» Given exercise
Which versions or standards of the C language does the post on K&R-style variadic functions below name?

» Text to read
* Begin *
K&R-style variadic functions

Jacob Carlborg doob at me.com
Tue Jul 17 12:31:19 PDT 2012


On 2012-07-17 17:11, Regan Heath wrote:

> Ahh, I've been looking at the ANSI C spec and assuming that is what
> you're basing things off, K&R C was pre-ANSI C and may have different
> rules.  I think you should probably aim to be ANSI C compliant and
> above, and ignore K&R.

This page says otherwise:

http://en.wikipedia.org/wiki/ANSI_C#Compliance_detectability

"...while an obsolescent non-prototype declaration is used otherwise. 
Those are still ANSI-compliant as of C99 and C90, but their use is 
discouraged".

> Looking at the ANSI C spec again, section 6.7.5.3, item 10 says:
>
> "The special case of an unnamed parameter of type void as the only item
> in the list specifies that the function has no parameters."
>
> So, "void" indicates no parameters..
>
> Item 14 is also applicable and says:
>
> "An identifier list declares only the identifiers of the parameters of
> the function. An empty list in a function declarator that is part of a
> definition of that function specifies that the function has no
> parameters. The empty list in a function declarator that is not part of
> a definition of that function specifies that no information about the
> number or types of the parameters is supplied." 124)
* End *
» Supplied information
* Begin *
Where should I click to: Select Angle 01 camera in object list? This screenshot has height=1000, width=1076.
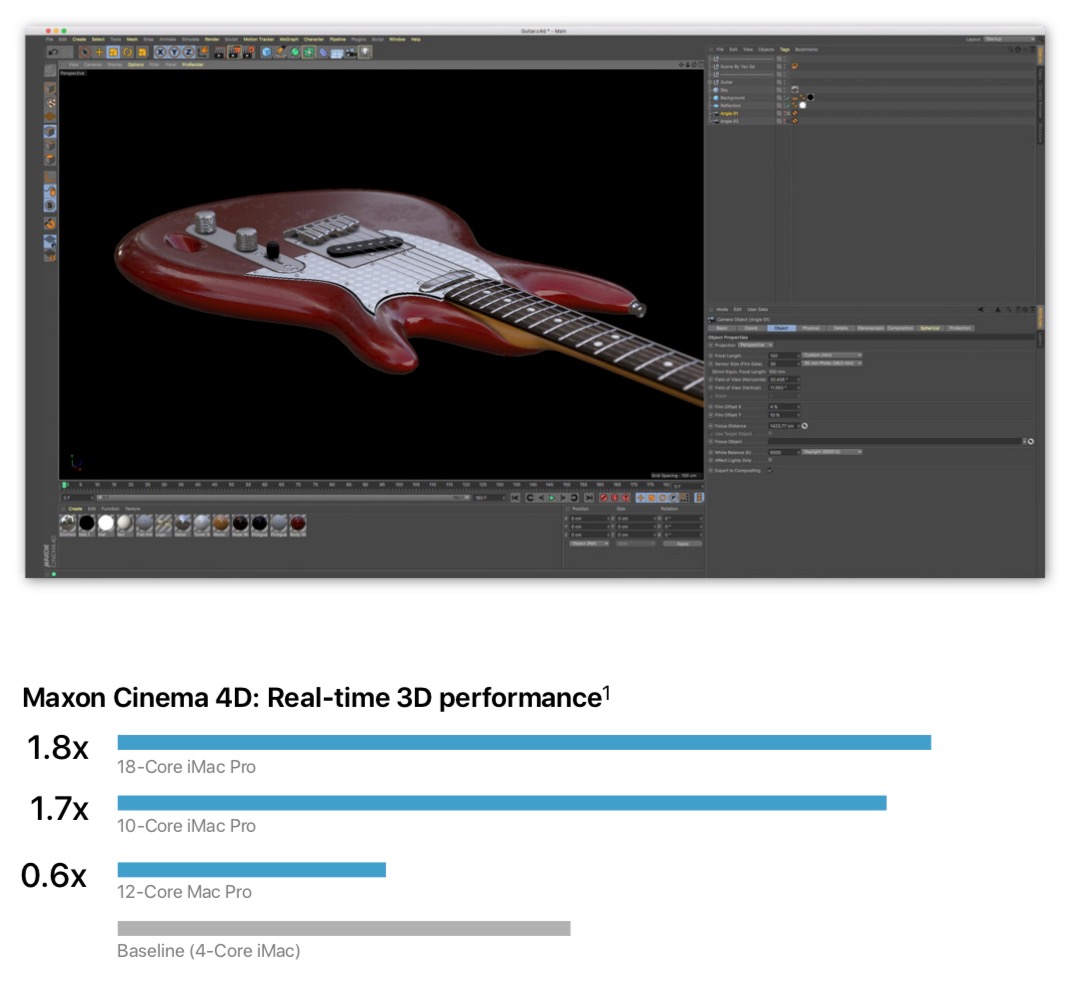point(730,114)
* End *
» Answer to the task
K&R C, ANSI C, C99, C90